[Raw data]

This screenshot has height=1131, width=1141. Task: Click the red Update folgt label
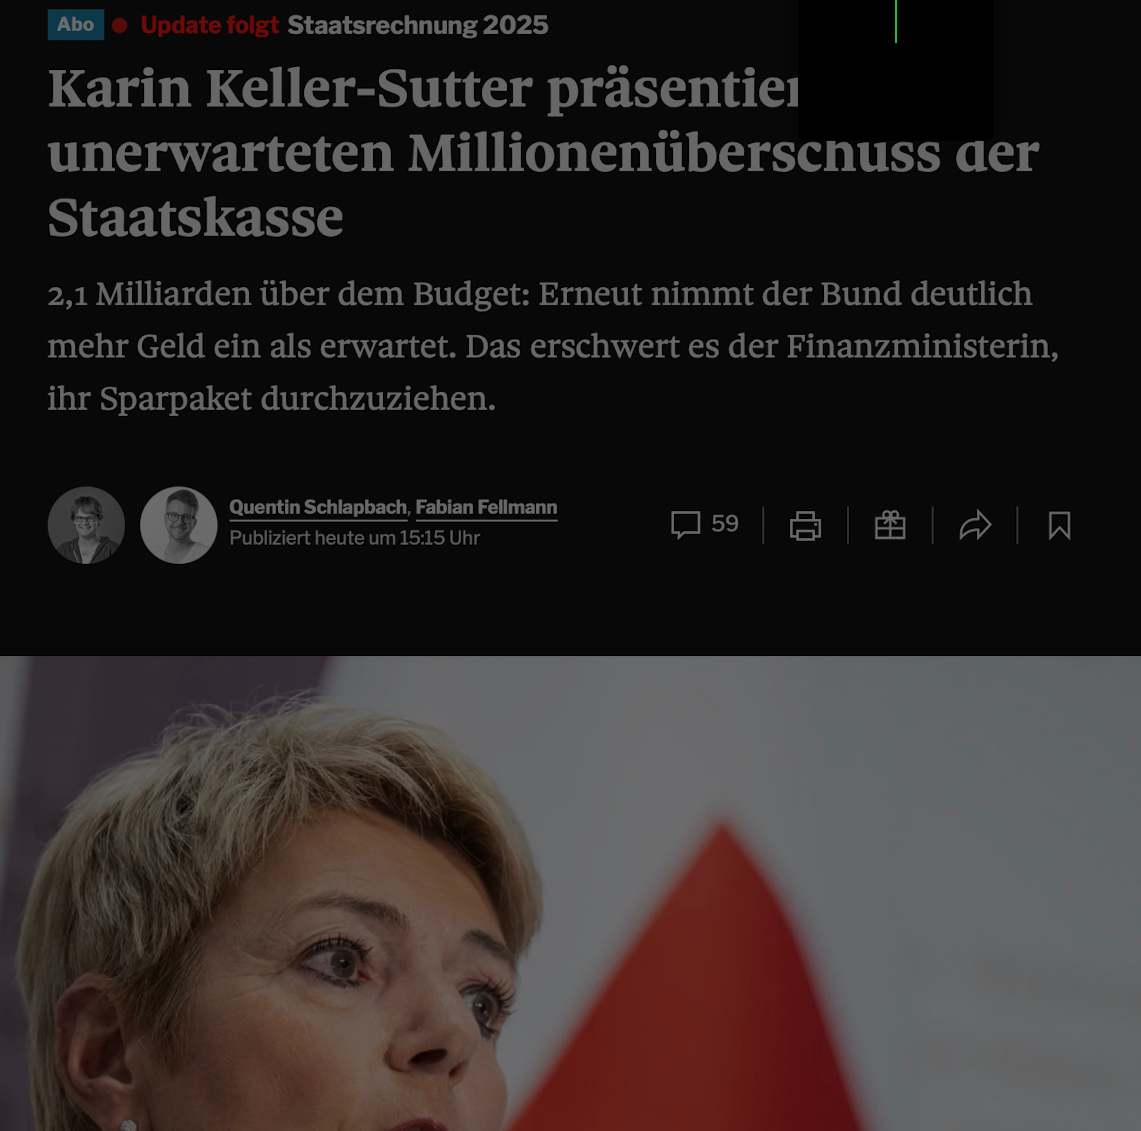pyautogui.click(x=210, y=25)
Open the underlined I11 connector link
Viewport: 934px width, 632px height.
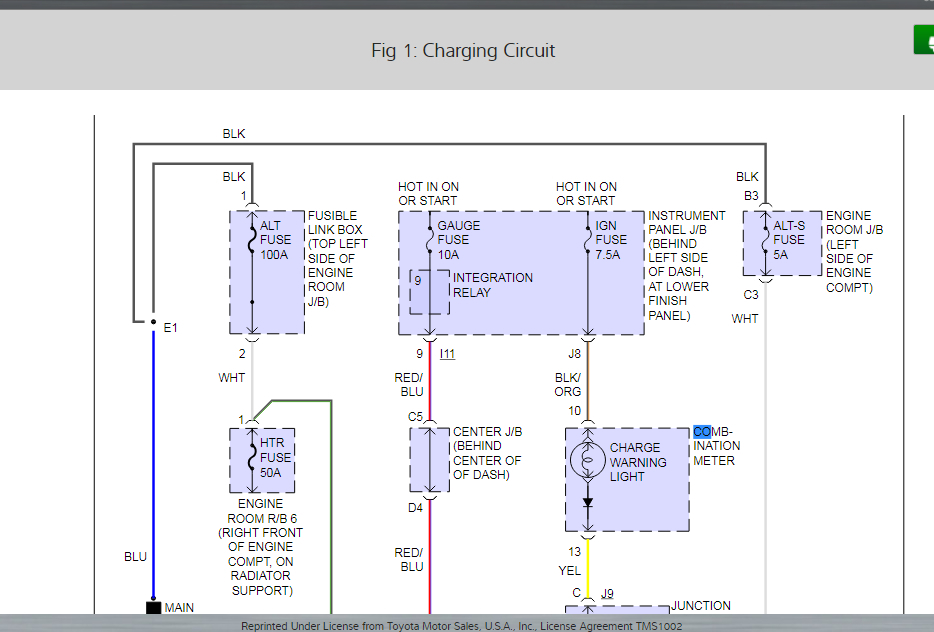point(447,354)
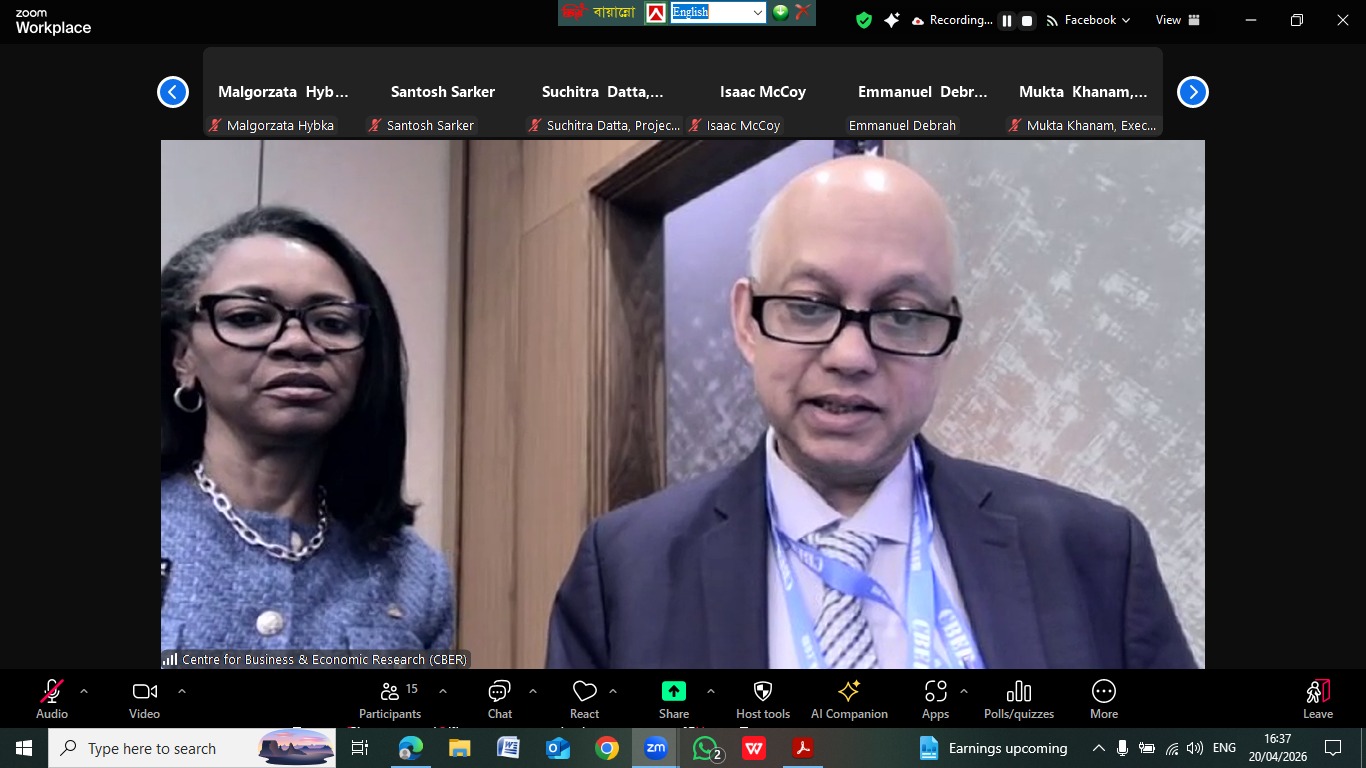Launch AI Companion
The height and width of the screenshot is (768, 1366).
tap(849, 699)
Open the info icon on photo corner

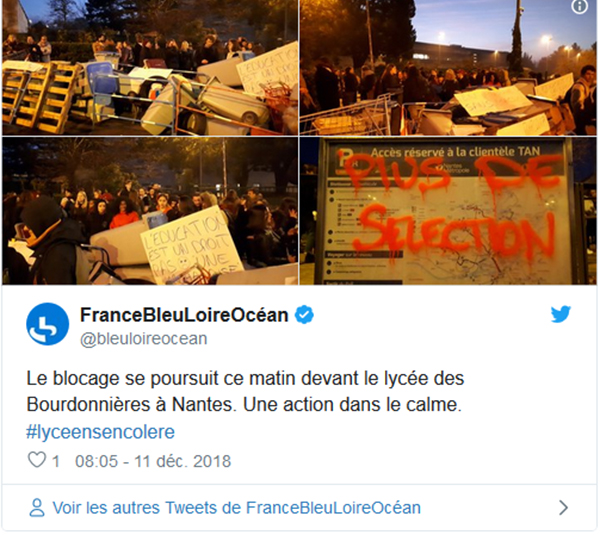[x=580, y=6]
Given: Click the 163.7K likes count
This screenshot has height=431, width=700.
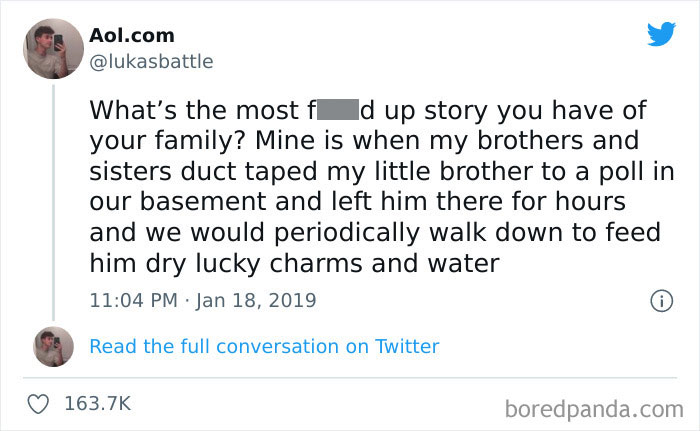Looking at the screenshot, I should 97,403.
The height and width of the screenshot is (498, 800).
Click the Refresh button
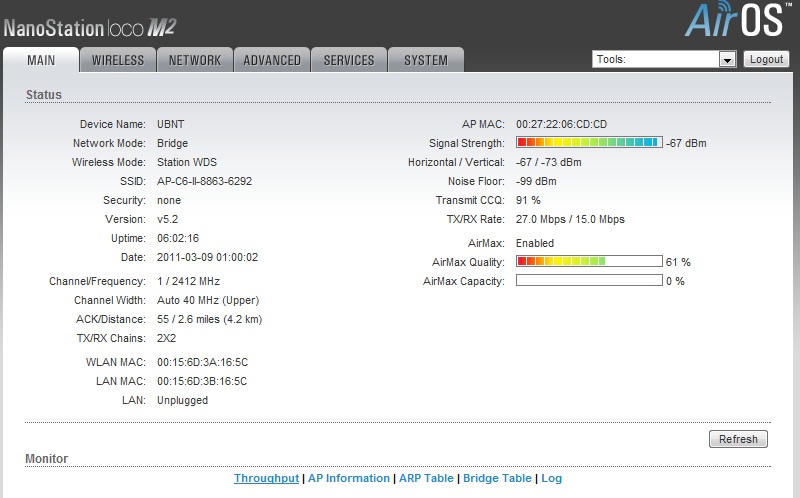tap(738, 439)
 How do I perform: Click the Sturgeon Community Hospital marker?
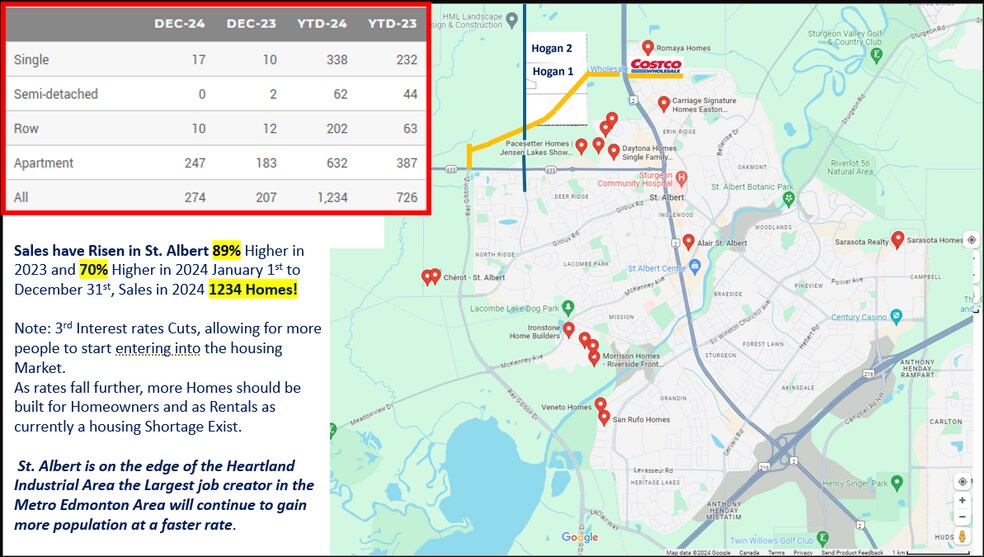coord(681,178)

[Work to be completed] Restate word for word the lines from the one with "Click the Refresh button" to the end of the material, both included. Do not include the pictures.

[Output below]
Click the Refresh button
tap(738, 439)
 How do I perform: Click the Sturgeon Community Hospital marker?
coord(681,178)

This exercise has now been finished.